Al igual que el protagonista de El desfile del amor, Pitol entiende que la verdad más honda no está en los tratados de historia sino en la ficción. Con Juan José Saer comparte la certeza de que la novela no es una forma de la mentira, sino de lo inverificable. La ficción encuentra otro modo de ser cierta. Los trabajos de la memoria revelan que quien repasa los sucesos no es el mismo que los vivió, y quien relee no es el mismo que leyó. De esta alteración sutil depende el salto alquímico.
En el siglo XVI, el sacerdote dominico Giordano Bruno pagó en la hoguera el precio de entender la memoria como un proceso mágico. Aunque Pitol enfrenta una era menos asustadiza, no hay duda de que su viaje ha sido intrépido. Uno de los rasgos más peculiares de su introspección es que no podía ser solitaria. El narrador se busca a sí mismo sólo en la medida en que implica a los otros. El tejido amplio de sus recuerdos son las voces de la tribu. Un pasaje de “El oscuro hermano gemelo” resume su ética y su estética: “Un novelista es alguien que oye voces a través de las voces.
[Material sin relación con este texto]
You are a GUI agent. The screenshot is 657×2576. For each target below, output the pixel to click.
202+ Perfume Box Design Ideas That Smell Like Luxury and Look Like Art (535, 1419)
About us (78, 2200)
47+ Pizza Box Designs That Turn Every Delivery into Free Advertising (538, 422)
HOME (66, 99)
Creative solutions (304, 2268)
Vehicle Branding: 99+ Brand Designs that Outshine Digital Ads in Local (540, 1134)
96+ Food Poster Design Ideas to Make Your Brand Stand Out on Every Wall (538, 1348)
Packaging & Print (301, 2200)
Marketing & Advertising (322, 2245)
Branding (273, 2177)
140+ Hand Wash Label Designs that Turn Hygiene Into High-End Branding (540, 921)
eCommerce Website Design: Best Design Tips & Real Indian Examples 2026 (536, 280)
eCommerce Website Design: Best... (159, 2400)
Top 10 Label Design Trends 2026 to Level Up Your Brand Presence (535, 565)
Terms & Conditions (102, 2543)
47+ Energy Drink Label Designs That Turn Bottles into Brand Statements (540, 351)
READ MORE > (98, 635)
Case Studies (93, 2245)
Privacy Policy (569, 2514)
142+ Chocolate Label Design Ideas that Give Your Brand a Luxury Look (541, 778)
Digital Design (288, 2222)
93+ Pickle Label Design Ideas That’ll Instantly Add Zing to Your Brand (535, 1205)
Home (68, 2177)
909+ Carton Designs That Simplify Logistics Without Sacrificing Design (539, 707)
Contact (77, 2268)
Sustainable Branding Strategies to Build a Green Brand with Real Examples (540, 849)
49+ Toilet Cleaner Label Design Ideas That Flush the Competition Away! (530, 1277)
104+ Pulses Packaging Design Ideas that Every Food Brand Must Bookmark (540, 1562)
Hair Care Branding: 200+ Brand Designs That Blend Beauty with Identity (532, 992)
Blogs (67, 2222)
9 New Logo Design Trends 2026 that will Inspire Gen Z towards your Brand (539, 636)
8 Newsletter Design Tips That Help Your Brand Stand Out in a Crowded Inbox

Se mete en la cama y de pronto esas voces lo obligan a levantarse, a buscar una hoja de papel y escribir tres o cuatro líneas, o tan sólo un par de adjetivos o el nombre de una planta. Esas características, y unas cuantas más, hacen que su vida mantenga una notable semejanza con la de los dementes, lo que para nada lo angustia; agradece, por el contrario, a las Musas el haberle transmitido esas voces sin las cuales se sentiría perdido. Con ellas va trazando el mapa de su vida”.
Pitol ha perdido bufandas en todos los rincones del planeta y ha encontrado recuerdos en cada uno de esos sitios. Su gesto de distracción es imitable, no sus resultados. Una fotografía, un ladrido en la noche, el encuentro con un comensal en una mesa, activan un tenue recuerdo en Sergio Pitol, el germen de una trama. “Lo demás”, como diría su admirado Henry James, “es la locura del arte”.
Imágenes [en la edición impresa]. Richard Tuttle, B 1, 1981, p. 15; G 1, 1981, p. 16.
Lecturas. Sergio Pitol (Puebla, México, 1933) ha vivido perpetuamente en fuga. Fue estudiante en Roma, traductor en Pekín y en Barcelona, profesor universitario en Xalapa y en Bristol, y diplomático en Varsovia, Budapest, París, Moscú y Praga. Recibió el Premio Herralde de Novela en 1984, el Premio Juan Rulfo en 1999 y el Premio Cervantes en 2005. De su nutrida obra narrativa se mencionan aquí El desfile del amor (1985), Domar a la divina garza (1988), El arte de la fuga (1996), El viaje (2000) y El mago de Viena (2005), todos publicados en Barcelona por Anagrama. Piramidi di tempo. Teoria e storie del déjà vu de Remo Bodei fue publicado por Il Mulino en Roma, en 2006.
Juan Villoro (Ciudad de México, 1956) recibió el Premio Herralde en 2004 por su última novela, El testigo (Barcelona, Anagrama). Ha publicado las novelas El disparo de argón (Madrid, Alfaguara, 1991) y Materia dispuesta (Madrid, Alfaguara, 1997), la colección de cuentos La casa pierde (Madrid, Alfaguara, 1999) y una selección de ensayos literarios, Efectos personales (Barcelona, Anagrama, 2001).